Stored items from a collection
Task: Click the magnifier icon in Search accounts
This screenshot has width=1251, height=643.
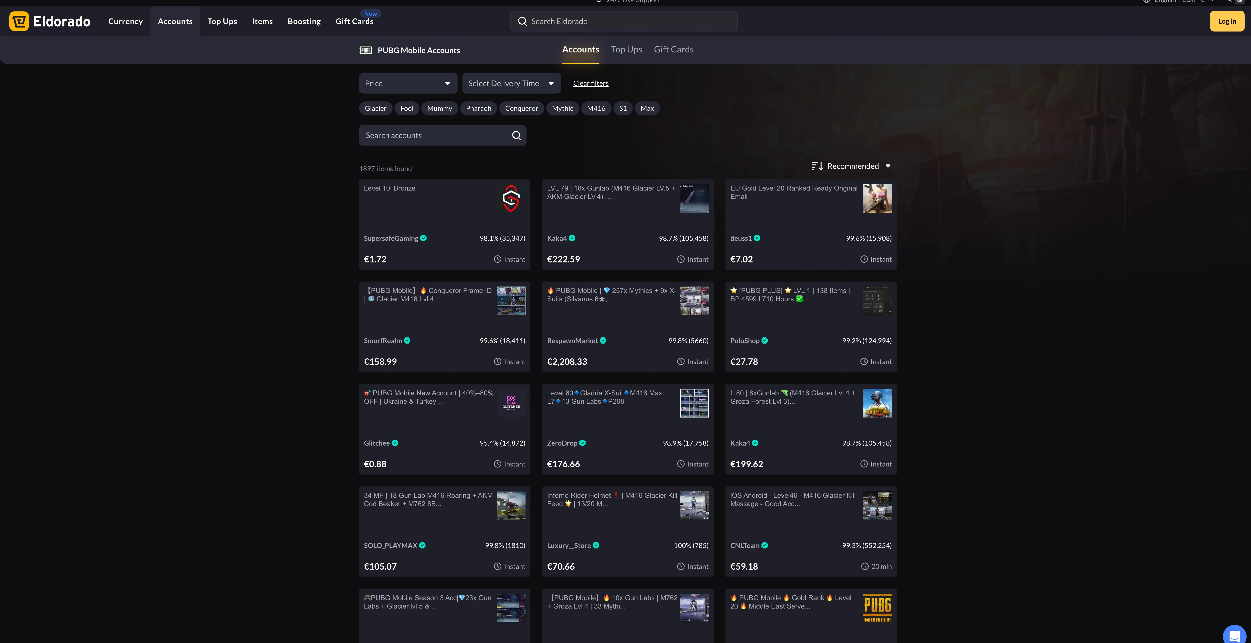Action: (516, 135)
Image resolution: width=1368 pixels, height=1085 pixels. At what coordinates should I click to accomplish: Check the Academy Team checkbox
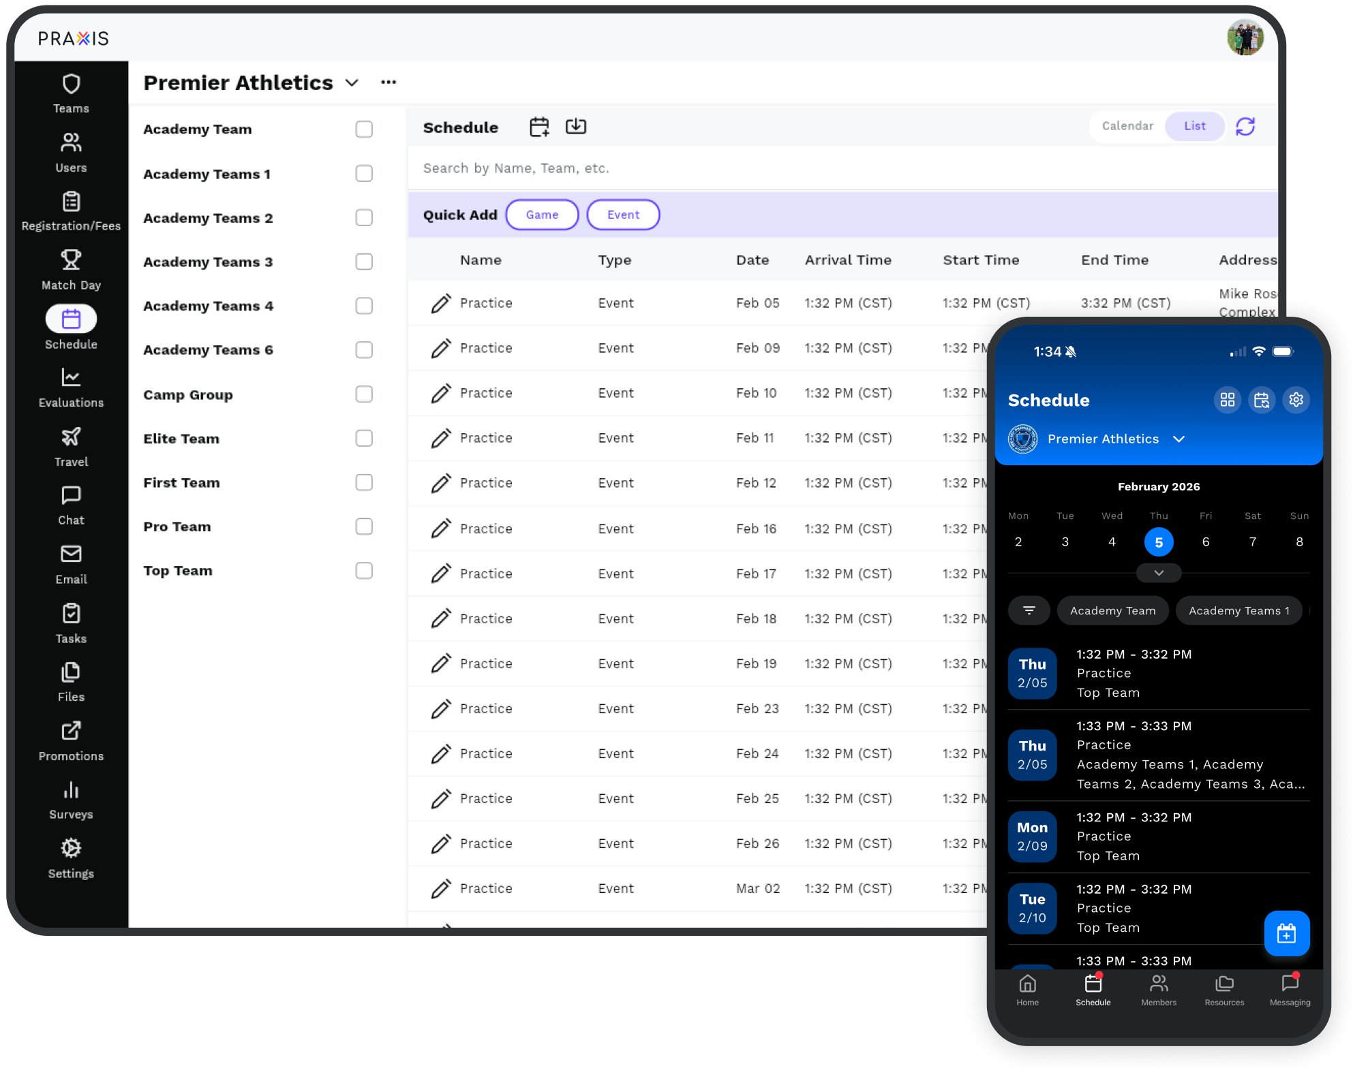click(364, 129)
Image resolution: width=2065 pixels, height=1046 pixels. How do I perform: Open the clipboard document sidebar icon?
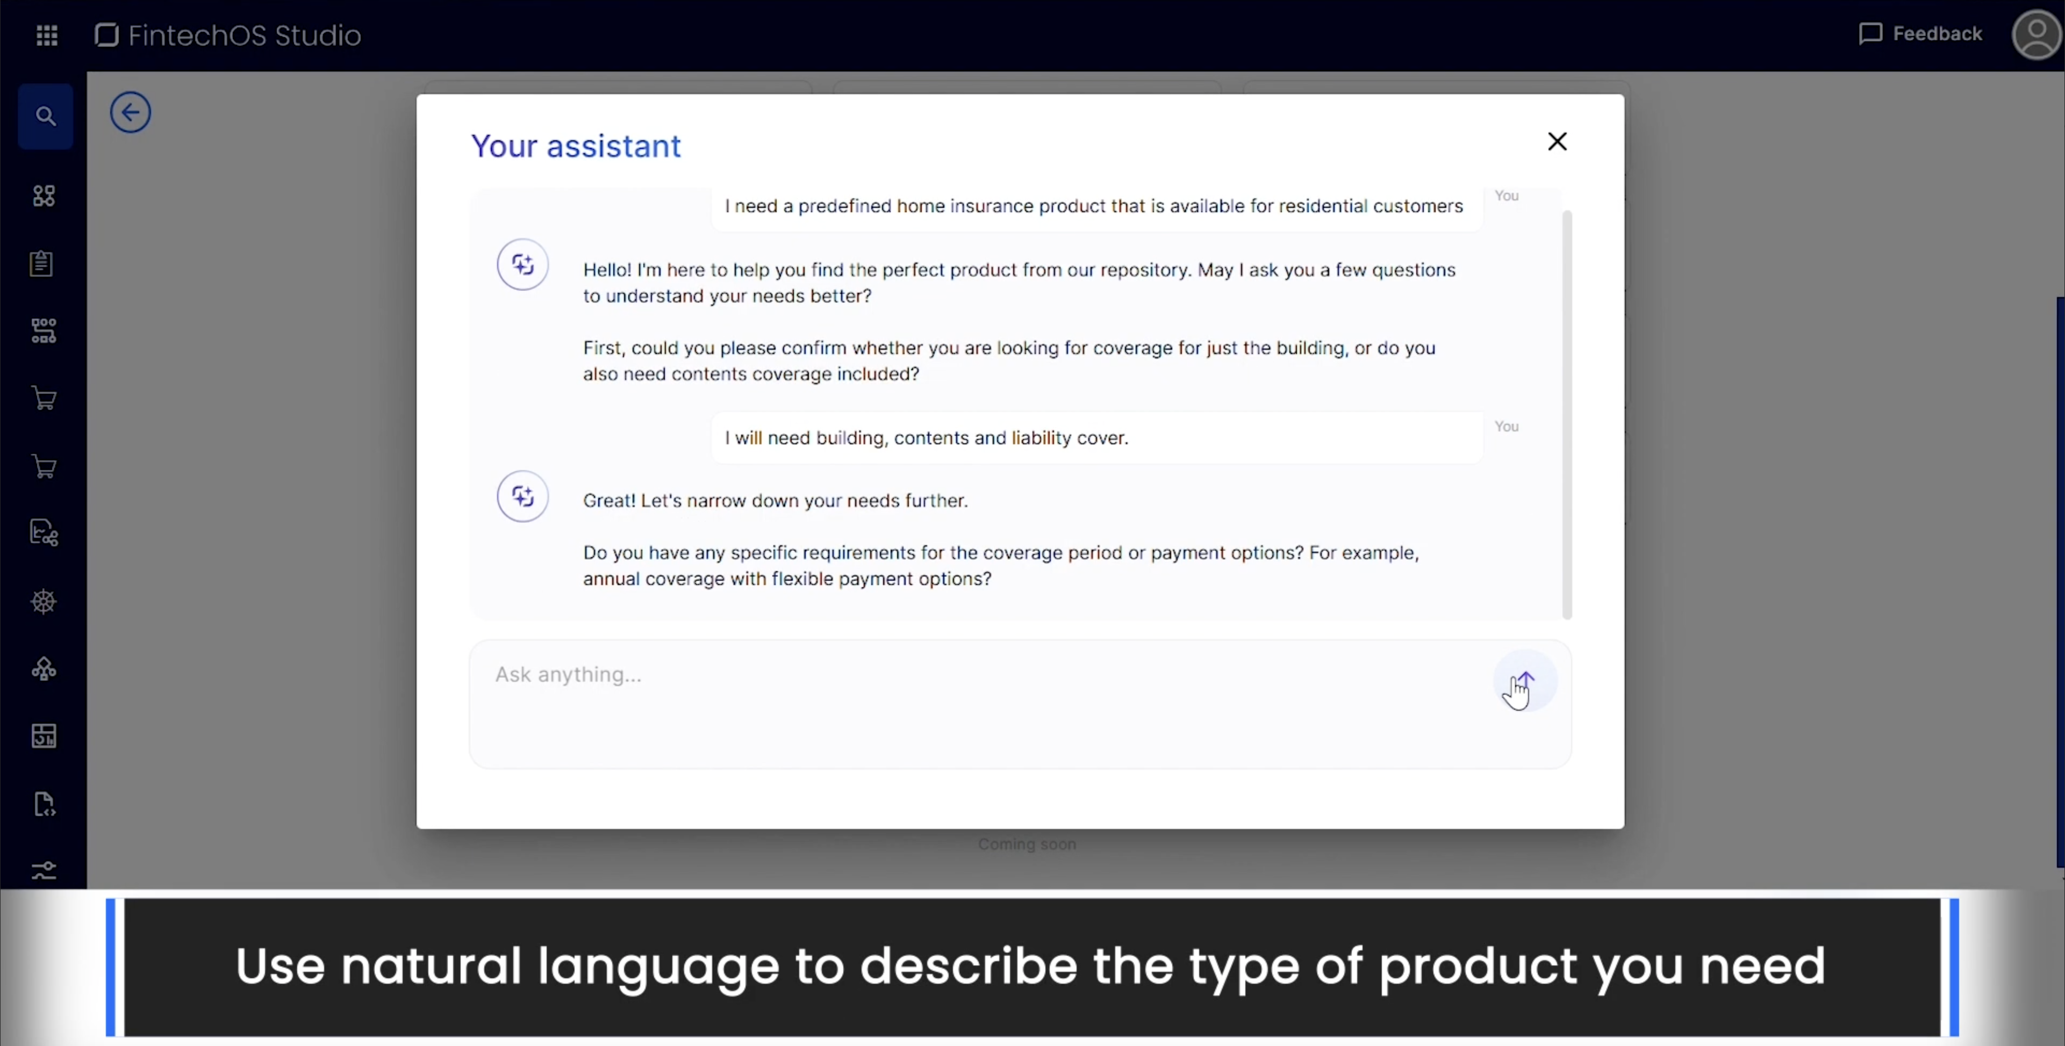(42, 264)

• _PROBLEM_
Beginning with the line that contains "This screenshot has width=1251, height=643.", reproduce every line through the end of the records above exactly, leaving pictures out.

• _ANSWER FOR THIS EXERCISE_
This screenshot has width=1251, height=643.
Action: (516, 135)
Image resolution: width=1368 pixels, height=1085 pixels. At what coordinates should I click to accomplish: Check the Academy Team checkbox
click(364, 129)
Image resolution: width=2065 pixels, height=1046 pixels. How do I perform: Open the clipboard document sidebar icon?
(42, 264)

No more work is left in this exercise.